Work instruction: Go to the line below containing "Slider (56, 722)" and print exactly from there through the line containing "[Pinterest] (73, 736)", both included. Print nothing else.

Material for this exercise:
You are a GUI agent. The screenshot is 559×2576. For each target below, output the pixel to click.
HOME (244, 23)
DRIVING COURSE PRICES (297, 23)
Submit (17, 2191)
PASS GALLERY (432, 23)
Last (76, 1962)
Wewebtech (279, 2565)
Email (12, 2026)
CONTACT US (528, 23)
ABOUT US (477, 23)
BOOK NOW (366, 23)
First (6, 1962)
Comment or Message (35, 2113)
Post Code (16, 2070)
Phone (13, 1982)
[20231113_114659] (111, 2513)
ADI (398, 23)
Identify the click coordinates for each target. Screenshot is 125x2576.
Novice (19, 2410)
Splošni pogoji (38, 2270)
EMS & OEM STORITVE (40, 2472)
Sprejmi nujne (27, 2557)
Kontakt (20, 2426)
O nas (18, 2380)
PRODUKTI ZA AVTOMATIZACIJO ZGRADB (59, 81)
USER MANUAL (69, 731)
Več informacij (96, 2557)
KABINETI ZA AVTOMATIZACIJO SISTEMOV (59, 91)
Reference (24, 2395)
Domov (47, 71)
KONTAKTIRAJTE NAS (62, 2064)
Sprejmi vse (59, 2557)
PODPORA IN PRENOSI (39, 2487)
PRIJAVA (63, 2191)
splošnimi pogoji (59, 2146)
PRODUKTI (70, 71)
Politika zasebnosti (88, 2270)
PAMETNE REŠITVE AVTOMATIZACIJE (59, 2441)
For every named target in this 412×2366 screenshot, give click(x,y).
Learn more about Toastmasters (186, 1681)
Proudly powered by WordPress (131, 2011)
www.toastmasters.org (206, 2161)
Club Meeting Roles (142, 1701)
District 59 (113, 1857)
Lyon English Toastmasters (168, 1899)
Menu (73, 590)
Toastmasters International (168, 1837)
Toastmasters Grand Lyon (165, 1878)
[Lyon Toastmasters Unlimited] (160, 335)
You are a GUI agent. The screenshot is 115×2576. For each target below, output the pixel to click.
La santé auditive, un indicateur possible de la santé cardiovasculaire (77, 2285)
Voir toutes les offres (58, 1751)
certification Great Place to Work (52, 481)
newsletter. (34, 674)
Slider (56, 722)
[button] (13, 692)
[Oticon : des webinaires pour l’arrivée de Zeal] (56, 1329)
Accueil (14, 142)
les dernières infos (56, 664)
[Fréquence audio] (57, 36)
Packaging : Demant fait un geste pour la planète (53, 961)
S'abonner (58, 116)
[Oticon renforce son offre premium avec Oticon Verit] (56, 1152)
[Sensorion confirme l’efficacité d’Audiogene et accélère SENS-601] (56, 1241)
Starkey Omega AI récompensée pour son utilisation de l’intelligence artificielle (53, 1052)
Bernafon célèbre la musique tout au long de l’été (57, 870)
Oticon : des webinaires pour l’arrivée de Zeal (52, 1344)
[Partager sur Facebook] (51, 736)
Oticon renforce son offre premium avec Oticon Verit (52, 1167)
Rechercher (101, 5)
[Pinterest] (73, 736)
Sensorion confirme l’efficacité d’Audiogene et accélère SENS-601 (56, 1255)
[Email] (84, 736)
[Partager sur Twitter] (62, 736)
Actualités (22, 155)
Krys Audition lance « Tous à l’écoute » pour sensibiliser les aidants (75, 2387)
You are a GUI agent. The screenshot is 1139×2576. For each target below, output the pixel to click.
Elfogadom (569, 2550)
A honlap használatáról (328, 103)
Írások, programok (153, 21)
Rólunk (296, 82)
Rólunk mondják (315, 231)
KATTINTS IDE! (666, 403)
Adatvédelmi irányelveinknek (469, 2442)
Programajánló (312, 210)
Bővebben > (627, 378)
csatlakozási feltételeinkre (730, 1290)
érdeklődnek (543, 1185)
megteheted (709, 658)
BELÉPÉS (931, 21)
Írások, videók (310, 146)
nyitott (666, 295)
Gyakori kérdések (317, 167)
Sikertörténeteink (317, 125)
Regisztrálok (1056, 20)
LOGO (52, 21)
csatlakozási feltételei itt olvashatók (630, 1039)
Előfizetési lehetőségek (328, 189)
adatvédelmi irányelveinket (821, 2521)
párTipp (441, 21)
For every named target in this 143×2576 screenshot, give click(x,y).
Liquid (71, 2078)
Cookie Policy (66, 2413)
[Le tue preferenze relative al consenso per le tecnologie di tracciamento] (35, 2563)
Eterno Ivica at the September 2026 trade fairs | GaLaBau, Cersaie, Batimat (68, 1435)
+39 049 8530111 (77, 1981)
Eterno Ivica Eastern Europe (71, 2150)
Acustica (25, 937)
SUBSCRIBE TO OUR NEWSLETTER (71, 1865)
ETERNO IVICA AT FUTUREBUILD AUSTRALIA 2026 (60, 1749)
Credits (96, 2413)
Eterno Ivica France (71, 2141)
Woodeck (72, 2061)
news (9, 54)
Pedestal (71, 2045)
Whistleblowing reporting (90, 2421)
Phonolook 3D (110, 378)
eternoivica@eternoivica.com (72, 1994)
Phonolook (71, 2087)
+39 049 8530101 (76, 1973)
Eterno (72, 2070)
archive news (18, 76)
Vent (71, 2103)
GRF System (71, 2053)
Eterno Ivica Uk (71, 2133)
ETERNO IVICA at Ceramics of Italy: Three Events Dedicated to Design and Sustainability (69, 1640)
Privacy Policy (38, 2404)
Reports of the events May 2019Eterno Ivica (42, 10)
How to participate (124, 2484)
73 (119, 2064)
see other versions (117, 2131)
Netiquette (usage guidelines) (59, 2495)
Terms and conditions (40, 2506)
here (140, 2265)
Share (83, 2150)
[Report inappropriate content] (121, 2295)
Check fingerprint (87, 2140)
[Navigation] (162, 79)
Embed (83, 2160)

Result of this task:
Slider (56, 722)
[button] (13, 692)
[Oticon : des webinaires pour l’arrivée de Zeal] (56, 1329)
Accueil (14, 142)
les dernières infos (56, 664)
[Fréquence audio] (57, 36)
Packaging : Demant fait un geste pour la planète (53, 961)
S'abonner (58, 116)
[Oticon renforce son offre premium avec Oticon Verit] (56, 1152)
[Sensorion confirme l’efficacité d’Audiogene et accélère SENS-601] (56, 1241)
Starkey Omega AI récompensée pour son utilisation de l’intelligence artificielle (53, 1052)
Bernafon célèbre la musique tout au long de l’été (57, 870)
Oticon : des webinaires pour l’arrivée de Zeal (52, 1344)
[Partager sur Facebook] (51, 736)
Oticon renforce son offre premium avec Oticon Verit (52, 1167)
Rechercher (101, 5)
[Pinterest] (73, 736)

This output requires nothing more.